### TASK INSTRUCTIONS
Return all the lines below in which the string "table" appears.

RECORDS SHOWN START

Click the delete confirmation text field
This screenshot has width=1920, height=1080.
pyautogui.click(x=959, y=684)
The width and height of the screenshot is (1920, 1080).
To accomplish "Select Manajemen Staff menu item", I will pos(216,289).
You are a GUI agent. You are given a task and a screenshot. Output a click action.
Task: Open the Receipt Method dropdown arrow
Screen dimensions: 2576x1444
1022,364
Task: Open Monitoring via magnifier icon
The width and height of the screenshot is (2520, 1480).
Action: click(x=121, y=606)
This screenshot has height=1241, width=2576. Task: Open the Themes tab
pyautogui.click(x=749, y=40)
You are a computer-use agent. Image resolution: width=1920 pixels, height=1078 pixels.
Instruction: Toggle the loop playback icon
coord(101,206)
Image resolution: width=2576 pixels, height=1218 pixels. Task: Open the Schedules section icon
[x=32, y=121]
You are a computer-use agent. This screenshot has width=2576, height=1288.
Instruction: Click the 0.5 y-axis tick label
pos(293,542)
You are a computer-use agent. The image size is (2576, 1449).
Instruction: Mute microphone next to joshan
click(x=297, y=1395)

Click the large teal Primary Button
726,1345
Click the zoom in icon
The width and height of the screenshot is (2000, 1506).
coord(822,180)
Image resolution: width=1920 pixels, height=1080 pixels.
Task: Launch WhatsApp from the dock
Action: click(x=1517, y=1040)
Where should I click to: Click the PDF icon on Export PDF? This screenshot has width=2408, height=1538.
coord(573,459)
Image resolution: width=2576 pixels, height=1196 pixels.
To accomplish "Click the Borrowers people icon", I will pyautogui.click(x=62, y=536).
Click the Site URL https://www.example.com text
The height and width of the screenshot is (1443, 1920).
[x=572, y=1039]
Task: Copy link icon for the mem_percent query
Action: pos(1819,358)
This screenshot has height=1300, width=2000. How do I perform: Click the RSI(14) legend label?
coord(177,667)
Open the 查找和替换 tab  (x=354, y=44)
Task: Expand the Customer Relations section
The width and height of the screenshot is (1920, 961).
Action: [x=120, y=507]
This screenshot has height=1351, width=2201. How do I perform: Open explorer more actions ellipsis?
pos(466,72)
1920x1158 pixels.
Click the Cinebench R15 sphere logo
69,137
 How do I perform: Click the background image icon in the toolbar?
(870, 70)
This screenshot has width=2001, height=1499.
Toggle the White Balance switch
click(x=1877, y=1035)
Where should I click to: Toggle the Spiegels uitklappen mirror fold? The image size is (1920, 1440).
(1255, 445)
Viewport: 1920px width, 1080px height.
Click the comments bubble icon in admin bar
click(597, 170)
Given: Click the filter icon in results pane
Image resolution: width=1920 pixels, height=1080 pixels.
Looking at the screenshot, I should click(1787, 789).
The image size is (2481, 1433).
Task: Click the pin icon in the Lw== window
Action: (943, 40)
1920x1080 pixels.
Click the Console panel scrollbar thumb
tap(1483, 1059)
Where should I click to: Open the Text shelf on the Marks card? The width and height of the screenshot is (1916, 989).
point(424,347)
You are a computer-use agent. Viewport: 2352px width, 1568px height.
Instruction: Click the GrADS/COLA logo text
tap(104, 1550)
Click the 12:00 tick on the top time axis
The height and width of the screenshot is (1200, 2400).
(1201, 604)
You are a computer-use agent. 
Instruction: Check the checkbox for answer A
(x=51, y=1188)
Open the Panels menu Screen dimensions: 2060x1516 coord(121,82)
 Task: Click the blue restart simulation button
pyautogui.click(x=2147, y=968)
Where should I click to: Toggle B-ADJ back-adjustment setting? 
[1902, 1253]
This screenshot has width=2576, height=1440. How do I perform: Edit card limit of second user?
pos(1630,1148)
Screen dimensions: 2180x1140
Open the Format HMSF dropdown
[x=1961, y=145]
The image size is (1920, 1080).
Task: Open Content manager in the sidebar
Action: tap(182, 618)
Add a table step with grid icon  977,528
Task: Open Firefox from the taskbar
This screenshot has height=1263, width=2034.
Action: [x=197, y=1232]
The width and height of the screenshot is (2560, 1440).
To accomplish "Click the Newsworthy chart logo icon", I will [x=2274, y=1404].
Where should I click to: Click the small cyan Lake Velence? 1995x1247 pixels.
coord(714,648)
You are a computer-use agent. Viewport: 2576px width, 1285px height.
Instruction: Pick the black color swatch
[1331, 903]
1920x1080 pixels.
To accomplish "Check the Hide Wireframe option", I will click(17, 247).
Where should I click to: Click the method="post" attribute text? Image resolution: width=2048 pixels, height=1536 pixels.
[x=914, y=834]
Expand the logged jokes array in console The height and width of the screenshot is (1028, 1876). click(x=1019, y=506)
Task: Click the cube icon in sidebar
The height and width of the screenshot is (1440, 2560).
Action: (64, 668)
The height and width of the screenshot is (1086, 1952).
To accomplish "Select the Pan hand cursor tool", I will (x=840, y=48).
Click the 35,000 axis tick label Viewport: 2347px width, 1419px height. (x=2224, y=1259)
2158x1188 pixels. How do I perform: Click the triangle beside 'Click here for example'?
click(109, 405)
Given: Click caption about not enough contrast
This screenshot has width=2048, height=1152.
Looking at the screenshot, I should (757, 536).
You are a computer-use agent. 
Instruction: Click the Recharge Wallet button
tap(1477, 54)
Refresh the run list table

RECORDS SHOWN END

### RESPONSE AREA
Add a table step with grid icon  977,528
Refresh the run list table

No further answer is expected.